The decisive call: do not bundle the SVGs into this repo. Serve them from the archive repo via jsDelivr, which serves any public GitHub repo as an edge-cached CDN. The cards repo stays at ~55 MB on disk; this site stays light; users get the same files, edge-cached, on first request.
I also renamed every file in the archive to a strictly numeric scheme so URL construction is trivial:
card_<suit>_<rank>.svg
Suits 1 through 4 are hearts, clubs, spades, diamonds. Ranks 1 through 13 are ace through king. With that, picking a random card is just two integers and a string interpolation:
const suit = 1 + Math.floor(Math.random() * 4);
const rank = 1 + Math.floor(Math.random() * 13);
const url =
`https://cdn.jsdelivr.net/gh/AbhiiGatty/vector-playing-cards-archive` +
`@v1.3.0/svg/1.3/card_${suit}_${rank}.svg`;
The OTP digit-to-rank mapping is a one-liner: 0 becomes a 10 (the only rank with a 0 in it), 1 through 9 stay as themselves.
The loader that is not a loader
Switching to a network-fetched image creates a small problem: the card front becomes a placeholder until the SVG arrives. A spinner here would be ugly.

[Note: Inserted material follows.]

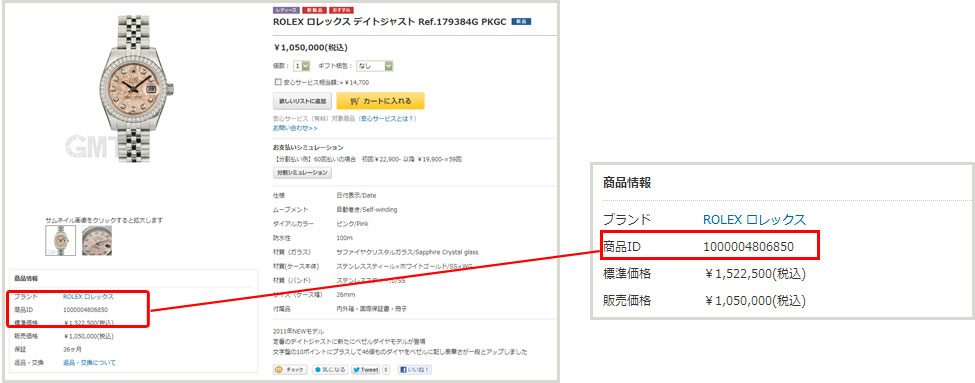Open the 分割シミュレーション button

The fix is choreography. The shuffle animation already has a 520 ms “deck jitter” pause between gathering the cards and dealing them back out. I run the image preloads in parallel with that jitter:
rowEl.classList.add('is-jittering');
const newDigits = [];
const newSuits = [];
const preloads = [];
for (let i = 0; i < cards.length; i++) {
const d = randomDigit();
const s = 1 + Math.floor(Math.random() * 4);
newDigits.push(d);
newSuits.push(s);
preloads.push(preloadImage(cardUrl(s, digitToRank(d))));
}
await Promise.all([wait(JITTER_MS), Promise.all(preloads)]);
By the time the deck releases and the cards flip face-up, every image is already in the browser cache. The reveal is instant. No spinner. The animation is the loader.
After first load the SVGs are cached for a week per jsDelivr’s cache-control headers, so the second visit feels even faster.
Try it
/tools/otp. Tap Shuffle. Tap a card. Tap Copy. Repeat until you are satisfied with your luck.
If it ever rolls a code that is meaningful to you, take it as a sign.